PASSAGE TO READ:

------------------------

Wisconsin Subtractions from Income

Medical Care Insurance - Code 01

You may be able to subtract all or a portion of the cost of your medical care insurance. "Medical care insurance" means a medical care insurance policy that covers you, your spouse, and dependents and provides surgical, medical, hospital, major medical, or other health service coverage (including dental insurance). If you are receiving social security benefits, the amount paid for medical care insurance includes the amount deducted from your monthly benefit for Medicare insurance (for example, Parts B and D). It does not include premiums for:

  • Long-term care insurance,
  • Life insurance policies
  • Policies providing payment for loss of earnings,
  • Policies for loss of life, limb, sight, etc.,
  • Policies that pay you a guaranteed amount each week for a stated number of weeks if you are hospitalized for sickness or injury,
  • The part of your car insurance premiums that provides medical insurance coverage for all persons injured in or by your car, or
  • Medical care insurance if you elected to pay these premiums with tax-free distributions from a retirement plan. In this case, the premiums would have been paid directly to the insurance provider by the retirement plan.

------------------------

ACTIVITY LIST:
**a.** According to the text on Wisconsin medical care insurance subtractions, what counts as an amount paid for medical care insurance for someone receiving social security benefits?
**b.** Write the next part of the text on Wisconsin medical care insurance subtractions, picking up right after its final sentence.
The rows have nothing to do with the work asked here.

LISTED RECORDS:

------------------------

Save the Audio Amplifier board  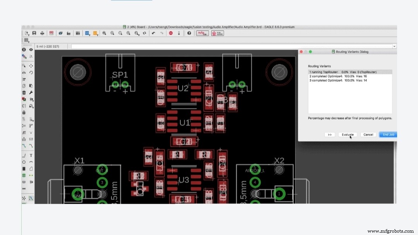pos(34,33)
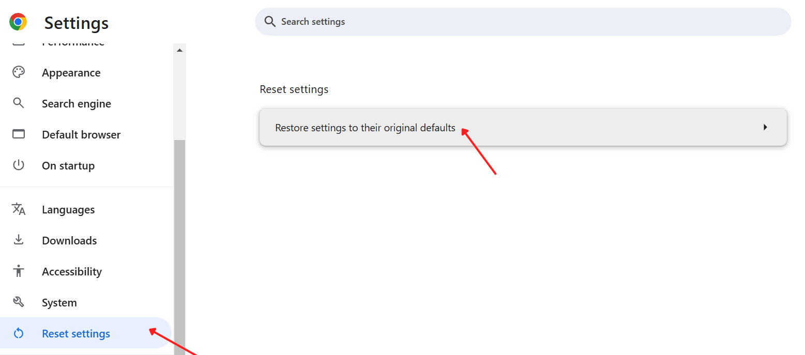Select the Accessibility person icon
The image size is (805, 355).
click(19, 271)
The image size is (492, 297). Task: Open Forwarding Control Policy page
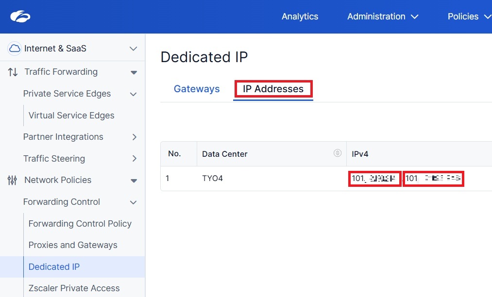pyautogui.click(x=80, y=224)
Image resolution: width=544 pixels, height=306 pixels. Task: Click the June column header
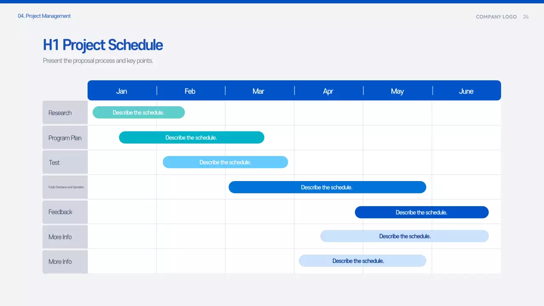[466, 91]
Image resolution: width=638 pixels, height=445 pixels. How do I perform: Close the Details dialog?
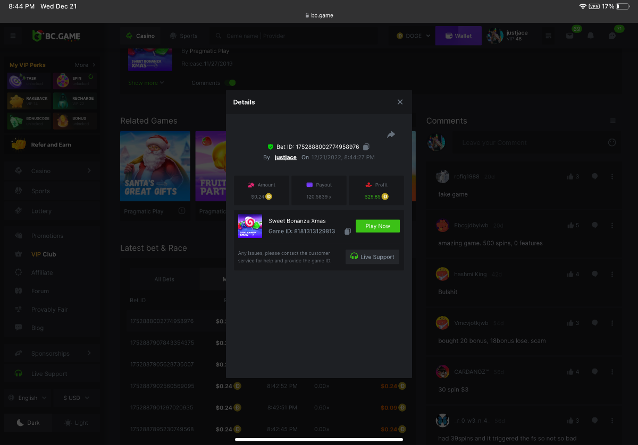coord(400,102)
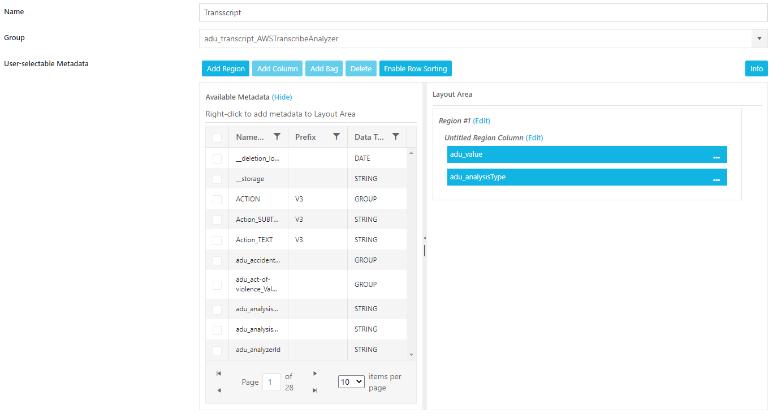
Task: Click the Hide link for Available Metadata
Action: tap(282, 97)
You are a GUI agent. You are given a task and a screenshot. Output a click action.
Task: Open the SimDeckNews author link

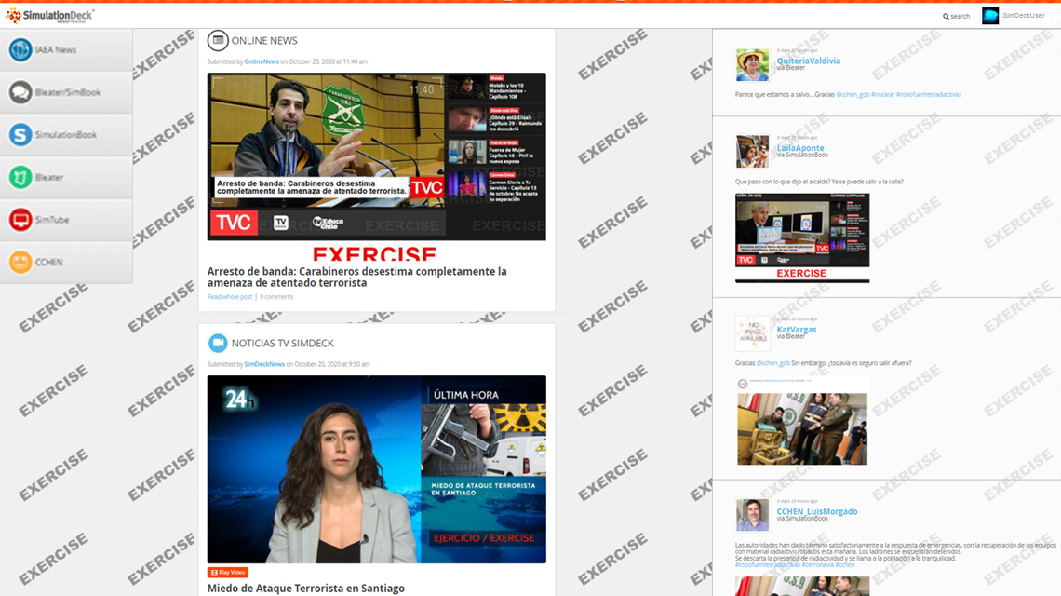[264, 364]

------------------------

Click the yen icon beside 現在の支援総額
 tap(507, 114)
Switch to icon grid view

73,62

------------------------

EXERCISE RESULTS:
**a.** The amount deducted from the monthly social security benefit for Medicare insurance, such as Parts B and D.

**b.**
Caution: Do not include insurance premiums paid by an employer unless the premiums are included as wages in box 1 of your Form W-2. Premiums that are deducted pre-tax are not included in box 1 of your Form W-2. If you participate in your employer’s fringe benefit cafeteria plan and agree to a voluntary salary reduction in return for a medical care insurance benefit, you may not consider the amount of your salary reduction an amount you paid for medical care insurance. You cannot subtract premiums paid with money that has not been included in your gross income. Such programs may be known as, for example, flexible spending accounts, employee reimbursement accounts, etc.

Long-Term Care Insurance - Code 02

If you paid long-term care insurance costs during the year, you may be able to subtract all or a portion of the cost of a long-term care insurance policy which covers you or your spouse. "Long-term care insurance policy" means a disability insurance policy or certificate advertised, marketed, offered, or designed primarily to provide coverage for care that is provided in your home or in an institutional or community-based setting. The care must be convalescent or custodial care or care for a chronic condition or terminal illness.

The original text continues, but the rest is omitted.